### Source

Alright Danko, you've convinced me the banshee is a pretty damn fun unit. It is already kinda tweaked to be more microable. Zero damage point (aka moving shot), relatively fast, decent dps, but relies on maneuvering not a straight up fight.
I've had an idea I was going to use for an old project. It was bassically a modifed sentry to be more DT tech. First spell, Sentry Ward Gives vision in a small area, activate it to stun units for a short duration. The utility is that it gives you map vision (generally a good thing), but you can also catch units in a trap with it. Sort of like a spider mine (map vision and combat use, but less straight forward).
Second ability: ambush field: the sentry cloaks everything around it in a relatively short radius. If any units move or attack they become uncloaked.

### Given task A
In the post on unit design, what happens to units under the ambush field if they move or attack?
### Given task B
Reproduce the section of the post on unit design that begins with the words "Alright Danko, you've" and ends after "straight up fight.".

### Entries supplied

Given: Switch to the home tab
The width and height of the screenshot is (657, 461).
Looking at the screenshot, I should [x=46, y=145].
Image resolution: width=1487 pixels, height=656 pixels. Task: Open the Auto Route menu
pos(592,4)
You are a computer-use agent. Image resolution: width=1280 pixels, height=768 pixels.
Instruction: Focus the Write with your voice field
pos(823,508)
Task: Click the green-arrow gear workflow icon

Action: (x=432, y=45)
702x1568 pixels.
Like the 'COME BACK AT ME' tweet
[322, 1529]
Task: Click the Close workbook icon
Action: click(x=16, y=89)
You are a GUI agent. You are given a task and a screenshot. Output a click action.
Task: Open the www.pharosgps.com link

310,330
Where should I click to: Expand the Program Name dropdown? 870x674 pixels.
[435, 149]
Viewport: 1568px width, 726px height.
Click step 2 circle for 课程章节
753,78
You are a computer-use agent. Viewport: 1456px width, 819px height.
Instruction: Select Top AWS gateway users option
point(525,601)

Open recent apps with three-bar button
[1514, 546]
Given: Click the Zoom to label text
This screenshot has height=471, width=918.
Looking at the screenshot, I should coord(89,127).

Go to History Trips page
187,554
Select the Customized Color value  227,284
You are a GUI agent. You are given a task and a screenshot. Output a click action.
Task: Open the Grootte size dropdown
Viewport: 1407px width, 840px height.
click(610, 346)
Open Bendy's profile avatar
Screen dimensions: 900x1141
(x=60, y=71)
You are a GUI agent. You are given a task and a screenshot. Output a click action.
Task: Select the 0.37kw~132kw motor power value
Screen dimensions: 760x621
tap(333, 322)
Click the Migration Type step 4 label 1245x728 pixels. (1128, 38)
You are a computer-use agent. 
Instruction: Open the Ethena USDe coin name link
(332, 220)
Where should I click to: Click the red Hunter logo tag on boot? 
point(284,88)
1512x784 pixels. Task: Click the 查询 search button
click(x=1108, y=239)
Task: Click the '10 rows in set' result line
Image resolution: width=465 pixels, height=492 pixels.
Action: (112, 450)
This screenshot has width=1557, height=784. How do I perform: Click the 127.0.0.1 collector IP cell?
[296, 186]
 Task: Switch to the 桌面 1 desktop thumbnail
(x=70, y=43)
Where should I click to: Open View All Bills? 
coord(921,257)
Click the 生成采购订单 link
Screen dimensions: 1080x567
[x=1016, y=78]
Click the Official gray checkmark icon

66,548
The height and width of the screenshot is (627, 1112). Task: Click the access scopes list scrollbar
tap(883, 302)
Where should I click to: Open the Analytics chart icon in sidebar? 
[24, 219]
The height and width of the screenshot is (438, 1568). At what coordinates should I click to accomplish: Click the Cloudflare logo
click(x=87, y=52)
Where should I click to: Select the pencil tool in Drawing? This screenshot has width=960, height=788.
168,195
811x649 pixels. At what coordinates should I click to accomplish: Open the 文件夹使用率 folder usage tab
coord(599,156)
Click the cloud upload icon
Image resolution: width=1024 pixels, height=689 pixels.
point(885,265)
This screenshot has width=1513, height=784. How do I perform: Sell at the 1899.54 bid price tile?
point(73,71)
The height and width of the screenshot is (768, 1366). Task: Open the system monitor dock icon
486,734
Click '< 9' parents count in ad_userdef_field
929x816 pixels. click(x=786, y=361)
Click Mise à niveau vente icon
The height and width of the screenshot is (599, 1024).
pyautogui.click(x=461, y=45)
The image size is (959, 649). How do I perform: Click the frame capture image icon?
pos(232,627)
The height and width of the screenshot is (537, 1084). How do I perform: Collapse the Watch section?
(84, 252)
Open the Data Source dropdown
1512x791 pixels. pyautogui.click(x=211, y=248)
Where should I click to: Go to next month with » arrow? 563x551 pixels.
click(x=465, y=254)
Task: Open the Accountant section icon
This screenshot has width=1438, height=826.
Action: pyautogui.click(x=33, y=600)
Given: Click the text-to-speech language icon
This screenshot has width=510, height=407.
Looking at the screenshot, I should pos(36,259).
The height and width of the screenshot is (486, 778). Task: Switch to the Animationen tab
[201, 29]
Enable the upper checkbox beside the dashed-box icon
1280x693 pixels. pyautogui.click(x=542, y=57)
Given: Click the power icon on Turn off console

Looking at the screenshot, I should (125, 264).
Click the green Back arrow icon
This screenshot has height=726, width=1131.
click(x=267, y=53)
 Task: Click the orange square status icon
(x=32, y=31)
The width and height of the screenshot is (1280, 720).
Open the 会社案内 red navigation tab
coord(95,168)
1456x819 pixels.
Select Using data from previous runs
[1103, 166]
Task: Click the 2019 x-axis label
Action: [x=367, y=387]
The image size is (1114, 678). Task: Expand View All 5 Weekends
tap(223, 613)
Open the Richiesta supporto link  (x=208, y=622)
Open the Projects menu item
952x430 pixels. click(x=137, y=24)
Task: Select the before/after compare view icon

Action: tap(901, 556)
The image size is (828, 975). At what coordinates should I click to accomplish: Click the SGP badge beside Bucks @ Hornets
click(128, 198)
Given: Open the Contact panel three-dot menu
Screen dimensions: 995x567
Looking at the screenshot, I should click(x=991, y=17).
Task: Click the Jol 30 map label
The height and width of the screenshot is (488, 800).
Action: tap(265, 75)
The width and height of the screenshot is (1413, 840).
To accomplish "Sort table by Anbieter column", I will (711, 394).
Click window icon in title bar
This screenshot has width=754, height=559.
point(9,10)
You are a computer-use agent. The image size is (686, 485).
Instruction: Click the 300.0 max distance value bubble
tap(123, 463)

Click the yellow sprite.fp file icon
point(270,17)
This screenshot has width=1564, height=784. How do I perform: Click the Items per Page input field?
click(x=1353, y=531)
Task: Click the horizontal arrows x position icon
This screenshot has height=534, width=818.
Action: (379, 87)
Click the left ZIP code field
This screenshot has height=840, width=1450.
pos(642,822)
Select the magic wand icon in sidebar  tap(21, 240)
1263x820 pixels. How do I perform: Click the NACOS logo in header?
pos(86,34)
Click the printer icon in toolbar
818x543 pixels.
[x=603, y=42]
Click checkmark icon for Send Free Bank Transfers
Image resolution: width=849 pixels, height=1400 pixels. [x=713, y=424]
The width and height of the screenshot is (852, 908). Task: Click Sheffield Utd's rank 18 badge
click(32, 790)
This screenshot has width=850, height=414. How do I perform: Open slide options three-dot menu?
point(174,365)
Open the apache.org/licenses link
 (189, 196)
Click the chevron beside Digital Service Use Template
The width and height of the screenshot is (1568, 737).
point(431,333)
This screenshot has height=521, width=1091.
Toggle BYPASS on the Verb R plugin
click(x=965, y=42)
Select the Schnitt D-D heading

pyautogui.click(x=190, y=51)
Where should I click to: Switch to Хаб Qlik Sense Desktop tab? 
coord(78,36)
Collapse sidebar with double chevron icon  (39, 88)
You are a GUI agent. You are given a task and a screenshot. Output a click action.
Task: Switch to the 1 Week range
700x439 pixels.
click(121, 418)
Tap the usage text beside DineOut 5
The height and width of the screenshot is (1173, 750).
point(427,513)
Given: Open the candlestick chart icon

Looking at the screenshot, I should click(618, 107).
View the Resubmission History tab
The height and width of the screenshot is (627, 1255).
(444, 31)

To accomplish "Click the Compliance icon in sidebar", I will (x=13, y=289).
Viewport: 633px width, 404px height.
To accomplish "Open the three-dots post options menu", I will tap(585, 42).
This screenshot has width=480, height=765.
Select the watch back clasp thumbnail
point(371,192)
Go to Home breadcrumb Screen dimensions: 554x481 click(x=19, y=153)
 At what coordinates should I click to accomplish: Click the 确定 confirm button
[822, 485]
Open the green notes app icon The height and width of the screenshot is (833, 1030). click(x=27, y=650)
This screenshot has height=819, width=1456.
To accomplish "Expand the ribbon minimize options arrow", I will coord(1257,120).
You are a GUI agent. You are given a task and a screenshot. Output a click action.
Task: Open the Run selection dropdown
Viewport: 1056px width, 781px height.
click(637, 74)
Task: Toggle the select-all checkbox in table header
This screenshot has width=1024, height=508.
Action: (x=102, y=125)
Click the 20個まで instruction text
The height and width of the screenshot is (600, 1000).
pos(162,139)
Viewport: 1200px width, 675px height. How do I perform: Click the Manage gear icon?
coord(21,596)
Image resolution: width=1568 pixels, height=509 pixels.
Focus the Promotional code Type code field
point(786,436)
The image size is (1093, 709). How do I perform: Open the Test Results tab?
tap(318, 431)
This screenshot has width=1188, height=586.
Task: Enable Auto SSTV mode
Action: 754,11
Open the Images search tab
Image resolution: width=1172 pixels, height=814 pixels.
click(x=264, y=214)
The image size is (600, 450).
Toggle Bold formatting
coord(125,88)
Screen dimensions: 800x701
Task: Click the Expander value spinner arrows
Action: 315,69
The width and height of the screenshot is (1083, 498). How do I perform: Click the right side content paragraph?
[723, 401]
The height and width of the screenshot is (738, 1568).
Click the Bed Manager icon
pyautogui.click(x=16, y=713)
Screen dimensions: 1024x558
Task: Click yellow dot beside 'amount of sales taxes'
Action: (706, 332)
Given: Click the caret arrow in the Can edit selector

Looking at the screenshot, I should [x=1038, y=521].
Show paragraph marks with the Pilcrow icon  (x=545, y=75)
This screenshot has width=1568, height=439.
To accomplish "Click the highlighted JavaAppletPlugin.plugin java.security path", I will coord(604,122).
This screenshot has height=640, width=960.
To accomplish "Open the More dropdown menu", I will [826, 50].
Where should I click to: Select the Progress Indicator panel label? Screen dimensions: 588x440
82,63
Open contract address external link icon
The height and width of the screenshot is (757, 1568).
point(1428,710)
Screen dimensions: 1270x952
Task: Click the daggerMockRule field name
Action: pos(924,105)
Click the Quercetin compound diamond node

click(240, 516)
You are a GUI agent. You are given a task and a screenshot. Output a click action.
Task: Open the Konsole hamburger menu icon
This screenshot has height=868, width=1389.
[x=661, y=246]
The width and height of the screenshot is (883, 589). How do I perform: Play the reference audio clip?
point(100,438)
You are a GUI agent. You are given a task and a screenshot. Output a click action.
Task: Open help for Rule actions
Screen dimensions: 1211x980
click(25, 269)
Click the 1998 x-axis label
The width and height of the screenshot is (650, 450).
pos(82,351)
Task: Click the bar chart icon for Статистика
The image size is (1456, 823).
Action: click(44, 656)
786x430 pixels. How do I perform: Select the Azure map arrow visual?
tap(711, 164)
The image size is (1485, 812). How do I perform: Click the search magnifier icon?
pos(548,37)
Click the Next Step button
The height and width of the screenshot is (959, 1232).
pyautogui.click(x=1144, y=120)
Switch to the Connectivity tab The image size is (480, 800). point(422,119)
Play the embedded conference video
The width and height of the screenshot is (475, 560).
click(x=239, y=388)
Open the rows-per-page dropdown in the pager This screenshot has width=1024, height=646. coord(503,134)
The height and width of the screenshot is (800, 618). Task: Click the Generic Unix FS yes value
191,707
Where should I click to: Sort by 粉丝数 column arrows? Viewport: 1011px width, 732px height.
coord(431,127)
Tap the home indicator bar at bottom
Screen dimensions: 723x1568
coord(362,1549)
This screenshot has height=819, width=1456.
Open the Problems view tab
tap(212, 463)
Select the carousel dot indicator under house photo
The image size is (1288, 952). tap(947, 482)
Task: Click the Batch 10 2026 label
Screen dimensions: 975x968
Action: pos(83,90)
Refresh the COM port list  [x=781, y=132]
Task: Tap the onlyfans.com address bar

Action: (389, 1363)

### Written answer A
They become uncloaked.

### Written answer B
Alright Danko, you've convinced me the banshee is a pretty damn fun unit. It is already kinda tweaked to be more microable. Zero damage point (aka moving shot), relatively fast, decent dps, but relies on maneuvering not a straight up fight.